America Wakes to Dying Dreams, Dead Soldiers
by Cokie Roberts and Steven V. Roberts
Cheektowaga, N.Y.; Thibodaux, La.; Pflugerville, Texas; Presque Isle, Maine; Westerville, Ohio; Marysville, Wash.; Redding, Calif.; Stokesdale, N.C.; Bapchule, Ariz.; Oxford, Ala.
These are the hometowns of 10 American troops killed recently in Iraq, 10 of almost 3,000 fatalities. And there will be many more. The good folks of Pflugerville and Westerville and Marysville no longer believe their sons and daughters are dying for a good reason, but President Bush seems in no mood to hear them.
Yes, he fired Donald Rumsfeld. And yes, he will announce next year "a new way forward." But listen carefully. It's clear the president is not really interested in a "new way" at all. He still firmly believes that his old way is right, that the war was justified, that "victory" is the only way to keep Stokesdale safe.

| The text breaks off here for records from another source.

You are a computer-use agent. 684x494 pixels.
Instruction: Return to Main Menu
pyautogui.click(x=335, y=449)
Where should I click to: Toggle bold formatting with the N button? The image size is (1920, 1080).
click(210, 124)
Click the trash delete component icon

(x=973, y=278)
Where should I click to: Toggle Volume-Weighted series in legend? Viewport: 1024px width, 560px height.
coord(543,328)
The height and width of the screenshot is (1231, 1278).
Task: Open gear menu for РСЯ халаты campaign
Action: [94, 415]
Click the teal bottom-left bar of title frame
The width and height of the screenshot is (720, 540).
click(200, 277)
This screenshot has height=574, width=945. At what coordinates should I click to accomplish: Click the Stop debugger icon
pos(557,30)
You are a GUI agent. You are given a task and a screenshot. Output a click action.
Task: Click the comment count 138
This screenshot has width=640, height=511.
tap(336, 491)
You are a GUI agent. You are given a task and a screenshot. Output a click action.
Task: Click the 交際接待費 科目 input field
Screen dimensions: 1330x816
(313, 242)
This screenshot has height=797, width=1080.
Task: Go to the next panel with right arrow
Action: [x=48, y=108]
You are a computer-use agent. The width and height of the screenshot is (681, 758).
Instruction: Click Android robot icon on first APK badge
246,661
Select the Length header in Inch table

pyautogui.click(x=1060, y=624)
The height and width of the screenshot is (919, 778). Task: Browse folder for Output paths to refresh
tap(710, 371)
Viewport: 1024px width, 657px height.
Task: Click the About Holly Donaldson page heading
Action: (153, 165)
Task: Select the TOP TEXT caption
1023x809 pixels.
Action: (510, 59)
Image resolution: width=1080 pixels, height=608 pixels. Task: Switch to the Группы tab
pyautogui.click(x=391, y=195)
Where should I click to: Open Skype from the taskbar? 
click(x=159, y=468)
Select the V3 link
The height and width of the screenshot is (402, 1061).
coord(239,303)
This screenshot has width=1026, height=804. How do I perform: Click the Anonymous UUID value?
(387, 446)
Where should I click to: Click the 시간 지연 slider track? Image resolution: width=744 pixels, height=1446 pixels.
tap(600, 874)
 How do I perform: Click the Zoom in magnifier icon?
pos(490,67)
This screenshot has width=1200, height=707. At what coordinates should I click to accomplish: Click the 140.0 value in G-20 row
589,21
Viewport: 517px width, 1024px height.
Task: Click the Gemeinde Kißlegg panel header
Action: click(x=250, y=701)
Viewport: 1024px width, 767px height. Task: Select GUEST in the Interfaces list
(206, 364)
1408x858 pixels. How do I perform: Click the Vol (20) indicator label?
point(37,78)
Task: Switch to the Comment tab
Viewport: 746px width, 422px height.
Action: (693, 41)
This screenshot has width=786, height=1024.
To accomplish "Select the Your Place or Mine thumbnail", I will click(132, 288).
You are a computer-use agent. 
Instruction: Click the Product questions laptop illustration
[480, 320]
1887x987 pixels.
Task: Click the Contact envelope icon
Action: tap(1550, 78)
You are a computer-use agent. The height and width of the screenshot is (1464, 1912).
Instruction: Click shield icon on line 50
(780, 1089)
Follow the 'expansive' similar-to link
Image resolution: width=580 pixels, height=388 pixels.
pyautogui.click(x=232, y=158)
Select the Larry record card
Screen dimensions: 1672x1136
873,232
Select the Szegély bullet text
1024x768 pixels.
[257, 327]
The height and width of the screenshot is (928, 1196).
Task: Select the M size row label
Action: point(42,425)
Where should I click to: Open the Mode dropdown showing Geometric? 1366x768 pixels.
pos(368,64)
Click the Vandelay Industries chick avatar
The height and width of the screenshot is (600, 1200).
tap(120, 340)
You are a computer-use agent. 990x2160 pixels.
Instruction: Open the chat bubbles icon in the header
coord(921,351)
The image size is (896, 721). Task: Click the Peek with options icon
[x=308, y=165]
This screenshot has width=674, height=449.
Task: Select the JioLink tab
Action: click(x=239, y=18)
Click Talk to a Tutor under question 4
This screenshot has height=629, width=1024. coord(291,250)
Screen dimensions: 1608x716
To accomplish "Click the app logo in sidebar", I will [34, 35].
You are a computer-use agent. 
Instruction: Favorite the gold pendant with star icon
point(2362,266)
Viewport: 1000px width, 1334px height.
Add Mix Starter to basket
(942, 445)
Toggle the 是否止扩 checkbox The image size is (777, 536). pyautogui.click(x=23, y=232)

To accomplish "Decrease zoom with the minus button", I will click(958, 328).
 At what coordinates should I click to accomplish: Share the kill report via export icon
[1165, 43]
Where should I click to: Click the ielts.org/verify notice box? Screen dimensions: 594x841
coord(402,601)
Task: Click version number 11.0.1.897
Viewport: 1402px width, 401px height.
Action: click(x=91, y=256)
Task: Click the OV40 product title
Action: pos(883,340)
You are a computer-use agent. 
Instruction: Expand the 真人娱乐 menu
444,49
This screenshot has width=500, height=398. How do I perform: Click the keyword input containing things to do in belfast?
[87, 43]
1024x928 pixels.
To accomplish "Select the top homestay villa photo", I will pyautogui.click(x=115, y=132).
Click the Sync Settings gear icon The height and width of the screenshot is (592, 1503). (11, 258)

His own words reflect no doubt or regret: "Iraq is a central component of defeating the extremists who want to establish a safe haven in the Middle East, extremists who would use their safe haven from which to attack the United States. This is really the calling of our time, that is, to defeat the extremists and radicals."
But the president has not only lost the "battle for hearts and minds" across the Arab world, he's lost it across the United States. The people of Bapchule and Oxford no longer believe his words or trust his judgment. Virtually everything he ever said to them about the war — from "Mission Accomplished" to "absolutely, we're winning" — has been wrong.
Once, Americans might have shared his vision of a free, self-governing Iraq, but not any more. He has squandered their trust and betrayed their patriotism. The parents of Thibodaux and Cheektowaga no longer want to sacrifice their children to a lost cause.
The elections certainly showed that, and since his party's defeat, the president's standing has continued to deteriorate. In the latest CBS News poll, only 15 percent agree with him that America is winning the war. Even his closest supporters are jumping ship. Fewer than half of all Republicans, and only one-third of all conservatives, approve of the president's war strategy.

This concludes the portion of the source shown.